I’m not a farmer, but I’d seen in my growing up how a field is plowed. My dad would have a man come with a tractor to plow up a portion of the ground on our property where we could plant a vegetable garden. First, there was the turning up the ground and then tilling the soil, smoothing it out making the ground ready for planting. Perhaps that illustrates my years. I plowed the “good” life, not a “raunchy” lifestyle, as one such before the ground is smoothed out. Or perhaps better put, as a life without God may so reflect. Mine was of smooth soil throughout the years—following the easy path—free of any “clumps or uneven clods.”

But I’d never before realized more profoundly “my mess” than when I became unemployed.  Losing my last full-time job where I had worked for over eight years was not my doing, however; the company went out of business. My unemployment continued for nearly three years.

Then, it came to my attention that sometimes God might bring people—even incidents, I believe—into our lives to get us to realize where we belong and/or to realize what we ought to be doing. I was impressed with that from a Bible teaching on the life of David, via BBN’s Bible Institute[1] from a study by Dr. Richard Strauss[2].



I've grown up in Ohio, and I’ve been so blessed by God for having been born to parents who took their children (I’m the youngest of four) to church and Sunday school every week, and even to church camps. Thus, we’ve learned of the Bible and of Jesus all our lives. Even so, for some reason, I grew up inward; some people may call my inwardness as being “shy” or “bashful, or as others may suggest, an “introvert.”

Nevertheless, viewing it all from today's vantage point I don’t think of my introversion as ”shy”—just one not so talkative, not so outgoing.   Yet, reflecting on those early years now, however, I consider my introverted temperament a blessing.

Through my growing up days there were good family times; we enjoyed meals together and trips, vacations and holidays. Too, I’ve probably grown up normally as any child not immune to physical ailments, sicknesses, or injuries. Three such incidents particularly having scarred my flesh still “hang around” my memory, as well as on my flesh, perhaps as a reminder of God’s protective care.

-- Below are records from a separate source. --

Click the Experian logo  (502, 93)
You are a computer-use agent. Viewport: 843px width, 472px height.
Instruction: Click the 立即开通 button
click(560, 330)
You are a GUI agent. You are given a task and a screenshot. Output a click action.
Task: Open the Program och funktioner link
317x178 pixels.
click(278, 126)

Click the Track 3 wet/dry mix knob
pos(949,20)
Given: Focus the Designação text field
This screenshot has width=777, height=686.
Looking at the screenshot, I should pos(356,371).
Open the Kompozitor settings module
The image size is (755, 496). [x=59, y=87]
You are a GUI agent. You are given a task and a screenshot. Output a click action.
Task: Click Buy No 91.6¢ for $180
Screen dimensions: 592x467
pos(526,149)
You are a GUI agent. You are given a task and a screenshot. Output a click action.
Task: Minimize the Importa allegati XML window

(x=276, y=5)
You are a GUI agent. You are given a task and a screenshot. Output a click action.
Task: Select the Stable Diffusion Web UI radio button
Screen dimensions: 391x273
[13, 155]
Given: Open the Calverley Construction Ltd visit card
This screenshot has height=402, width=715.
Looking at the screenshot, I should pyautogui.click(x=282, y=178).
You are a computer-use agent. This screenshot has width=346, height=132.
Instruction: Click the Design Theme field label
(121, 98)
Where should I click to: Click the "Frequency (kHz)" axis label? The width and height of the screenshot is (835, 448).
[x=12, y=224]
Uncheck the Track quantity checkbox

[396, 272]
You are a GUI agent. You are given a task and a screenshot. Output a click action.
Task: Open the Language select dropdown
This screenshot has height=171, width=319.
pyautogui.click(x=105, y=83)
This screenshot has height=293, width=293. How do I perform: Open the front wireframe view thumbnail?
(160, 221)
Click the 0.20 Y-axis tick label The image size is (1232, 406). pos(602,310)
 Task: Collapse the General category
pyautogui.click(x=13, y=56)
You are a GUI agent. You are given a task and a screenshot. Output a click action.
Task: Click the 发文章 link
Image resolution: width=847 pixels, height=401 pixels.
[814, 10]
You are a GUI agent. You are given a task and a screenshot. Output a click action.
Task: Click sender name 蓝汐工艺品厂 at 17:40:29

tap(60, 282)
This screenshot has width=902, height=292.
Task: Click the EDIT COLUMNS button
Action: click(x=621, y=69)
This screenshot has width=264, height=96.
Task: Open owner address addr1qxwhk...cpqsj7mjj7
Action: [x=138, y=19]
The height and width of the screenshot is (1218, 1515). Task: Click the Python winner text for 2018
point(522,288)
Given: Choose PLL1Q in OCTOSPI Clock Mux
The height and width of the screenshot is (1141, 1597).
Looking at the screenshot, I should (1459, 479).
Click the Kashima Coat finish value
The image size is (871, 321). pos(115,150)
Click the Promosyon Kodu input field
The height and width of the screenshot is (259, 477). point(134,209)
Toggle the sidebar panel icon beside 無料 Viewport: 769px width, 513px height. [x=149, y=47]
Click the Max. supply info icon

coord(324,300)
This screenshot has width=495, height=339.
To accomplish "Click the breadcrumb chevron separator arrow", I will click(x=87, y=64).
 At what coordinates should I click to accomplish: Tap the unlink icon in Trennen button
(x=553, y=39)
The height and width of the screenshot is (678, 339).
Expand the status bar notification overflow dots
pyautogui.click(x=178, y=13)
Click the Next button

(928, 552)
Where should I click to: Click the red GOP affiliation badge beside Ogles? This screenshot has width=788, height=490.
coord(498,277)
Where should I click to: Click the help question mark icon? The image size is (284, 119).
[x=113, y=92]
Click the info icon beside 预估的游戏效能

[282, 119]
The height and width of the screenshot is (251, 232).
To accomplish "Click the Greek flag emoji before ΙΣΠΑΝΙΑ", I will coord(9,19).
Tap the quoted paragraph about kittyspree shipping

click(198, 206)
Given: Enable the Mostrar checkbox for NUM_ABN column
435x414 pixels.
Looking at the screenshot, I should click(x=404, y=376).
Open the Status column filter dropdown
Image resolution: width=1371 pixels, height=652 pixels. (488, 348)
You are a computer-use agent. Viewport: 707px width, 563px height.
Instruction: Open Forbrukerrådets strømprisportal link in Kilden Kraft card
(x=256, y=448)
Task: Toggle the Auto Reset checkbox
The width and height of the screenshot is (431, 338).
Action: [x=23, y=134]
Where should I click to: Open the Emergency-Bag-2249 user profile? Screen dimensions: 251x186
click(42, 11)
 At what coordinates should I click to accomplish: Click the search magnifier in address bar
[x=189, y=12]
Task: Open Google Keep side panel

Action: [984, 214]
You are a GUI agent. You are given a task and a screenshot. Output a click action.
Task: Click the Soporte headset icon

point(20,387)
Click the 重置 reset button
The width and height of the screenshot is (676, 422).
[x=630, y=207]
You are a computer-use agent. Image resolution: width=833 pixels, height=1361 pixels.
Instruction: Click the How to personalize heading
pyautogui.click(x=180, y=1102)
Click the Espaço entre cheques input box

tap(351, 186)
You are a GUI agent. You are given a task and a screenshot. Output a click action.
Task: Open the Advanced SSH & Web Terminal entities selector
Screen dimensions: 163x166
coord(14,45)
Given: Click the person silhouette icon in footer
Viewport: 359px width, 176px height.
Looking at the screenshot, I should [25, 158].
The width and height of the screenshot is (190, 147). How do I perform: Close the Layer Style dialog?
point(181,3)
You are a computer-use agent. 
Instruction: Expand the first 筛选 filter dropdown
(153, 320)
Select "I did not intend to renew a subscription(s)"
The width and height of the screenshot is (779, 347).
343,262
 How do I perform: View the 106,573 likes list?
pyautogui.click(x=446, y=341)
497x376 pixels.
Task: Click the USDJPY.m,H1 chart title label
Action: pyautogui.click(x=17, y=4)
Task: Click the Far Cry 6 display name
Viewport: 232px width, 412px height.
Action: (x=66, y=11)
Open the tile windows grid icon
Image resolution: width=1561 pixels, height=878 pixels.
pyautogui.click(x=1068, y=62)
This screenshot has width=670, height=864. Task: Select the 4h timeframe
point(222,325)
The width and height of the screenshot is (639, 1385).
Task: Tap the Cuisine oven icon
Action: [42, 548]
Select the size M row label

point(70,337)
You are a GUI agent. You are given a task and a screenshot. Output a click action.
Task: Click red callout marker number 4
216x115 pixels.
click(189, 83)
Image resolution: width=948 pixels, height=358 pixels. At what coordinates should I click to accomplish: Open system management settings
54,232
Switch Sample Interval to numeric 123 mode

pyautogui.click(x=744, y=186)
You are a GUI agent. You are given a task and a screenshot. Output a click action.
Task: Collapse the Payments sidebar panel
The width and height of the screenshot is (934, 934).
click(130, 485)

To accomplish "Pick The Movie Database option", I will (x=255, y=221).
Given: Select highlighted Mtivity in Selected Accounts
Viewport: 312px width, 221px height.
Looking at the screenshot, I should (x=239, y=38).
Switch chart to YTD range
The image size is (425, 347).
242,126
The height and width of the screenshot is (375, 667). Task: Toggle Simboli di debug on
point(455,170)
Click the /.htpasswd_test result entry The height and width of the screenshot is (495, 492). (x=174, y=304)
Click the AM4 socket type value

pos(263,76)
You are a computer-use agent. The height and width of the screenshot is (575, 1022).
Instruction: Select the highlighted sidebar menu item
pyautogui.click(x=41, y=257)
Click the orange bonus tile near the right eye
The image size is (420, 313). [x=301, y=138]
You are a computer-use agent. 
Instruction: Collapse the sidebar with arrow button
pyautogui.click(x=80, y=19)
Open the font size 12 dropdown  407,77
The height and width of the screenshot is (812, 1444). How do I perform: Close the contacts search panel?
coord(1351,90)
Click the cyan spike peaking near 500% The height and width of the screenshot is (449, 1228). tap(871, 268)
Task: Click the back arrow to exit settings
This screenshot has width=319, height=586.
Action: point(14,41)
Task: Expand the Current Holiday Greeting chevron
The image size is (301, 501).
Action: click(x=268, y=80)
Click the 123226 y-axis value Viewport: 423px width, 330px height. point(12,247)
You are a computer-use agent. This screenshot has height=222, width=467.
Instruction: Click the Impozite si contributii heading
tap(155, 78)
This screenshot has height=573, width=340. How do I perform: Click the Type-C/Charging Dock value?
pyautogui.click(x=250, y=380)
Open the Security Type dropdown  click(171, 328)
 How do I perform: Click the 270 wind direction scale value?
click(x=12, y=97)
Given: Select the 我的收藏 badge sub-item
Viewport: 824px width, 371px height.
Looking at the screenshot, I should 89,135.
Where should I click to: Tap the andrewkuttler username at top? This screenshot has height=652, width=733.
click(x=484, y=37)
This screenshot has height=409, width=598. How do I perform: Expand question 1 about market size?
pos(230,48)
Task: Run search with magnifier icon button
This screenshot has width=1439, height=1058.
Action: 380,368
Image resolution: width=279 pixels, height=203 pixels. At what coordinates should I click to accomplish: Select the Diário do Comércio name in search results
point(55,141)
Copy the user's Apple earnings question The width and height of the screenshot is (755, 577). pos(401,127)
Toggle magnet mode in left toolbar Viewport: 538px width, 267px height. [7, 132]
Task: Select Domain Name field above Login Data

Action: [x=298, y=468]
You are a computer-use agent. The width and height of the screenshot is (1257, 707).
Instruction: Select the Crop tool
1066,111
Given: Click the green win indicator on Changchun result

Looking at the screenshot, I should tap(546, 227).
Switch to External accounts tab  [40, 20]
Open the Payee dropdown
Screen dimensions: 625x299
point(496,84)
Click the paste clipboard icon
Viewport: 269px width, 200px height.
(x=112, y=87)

We were not a family of great wealth. Although as well my own financial health has never been anything to brag about, yet for some reason that has not been too great of a concern to me. As has been impressed upon me in later years, as Jesus has said, I’m not to worry about everyday life—whether [I] have enough food and drink, or enough clothes to wear. Isn’t life more than food, and [my] body more than clothing?” (Matthew 6:25) And I’m not to fear those “clumpy cloddy days” that He promises will come. (See John 16:32-33; 17:14-15)

Drawing by Miriam Parrish

 And Jesus continued, “… Look at the birds of the air. They neither sow nor reap nor gather into barns, and yet your heavenly Father feeds them. Are you [Charles] not of more value than they?” (Matthew 6:26; cf. Matthew 10:29-31; Luke 12:22-34)






Even though I’m one not having been born with a “silver spoon” in my mouth, I yet feel I’m the more fortunate (See James 1:9-11 NLT )—having been born instead with a double crown on my head.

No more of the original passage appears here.